Understanding event-related potentials (ERPs) in clinical and basic language and communication disorders research: a tutorial

Abstract

Background: Event-related potentials (ERPs), which are electrophysiological neural responses time-locked to a stimulus, have become an increasingly common tool in language and communication disorders research. They can provide complementary evidence to behavioural measures as well as unique perspectives on communication disorders. ERPs have the distinct advantage of providing precise information about the timing of neural processes and can be used in cases where it is difficult to obtain responses from participants, such as infants or individuals who are minimally verbal. However, clinicians and clinician-scientists rarely receive training in how to interpret ERP research.

Aims: To provide information that allows readers to better understand, interpret and evaluate research using ERPs. We focus on research related to communication sciences and disorders and the information that is most relevant to interpreting research articles.
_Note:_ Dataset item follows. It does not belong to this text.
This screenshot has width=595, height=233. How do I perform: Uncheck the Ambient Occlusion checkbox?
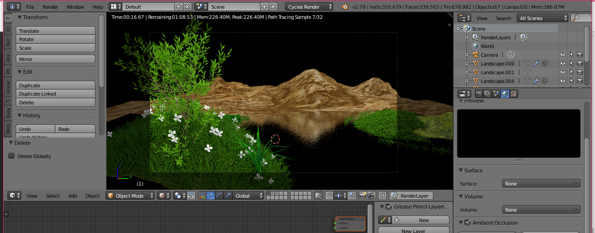point(468,223)
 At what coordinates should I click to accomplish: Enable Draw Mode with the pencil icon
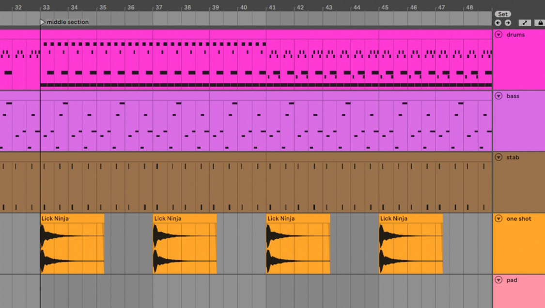(x=524, y=22)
Method: We explain what ERPs are and how ERP data are collected, referencing key texts and primary research articles. Potential threats to validity, guidelines for interpreting data, and the pros and cons using of ERPs are discussed. Research in the area of paediatric language disorders is used as a model; common paradigms such as the semantic incongruity N400 and auditory mismatch negativity are used as tangible examples. With this foundation of understanding ERPs, the state of the field in terms of how ERPs are used and the ways they may inform the field are discussed.

Main contribution: To date, no review has focused on ERPs as they relate to clinical or communication research. The main contribution of this review is that it provides practical information geared toward understanding ERP research.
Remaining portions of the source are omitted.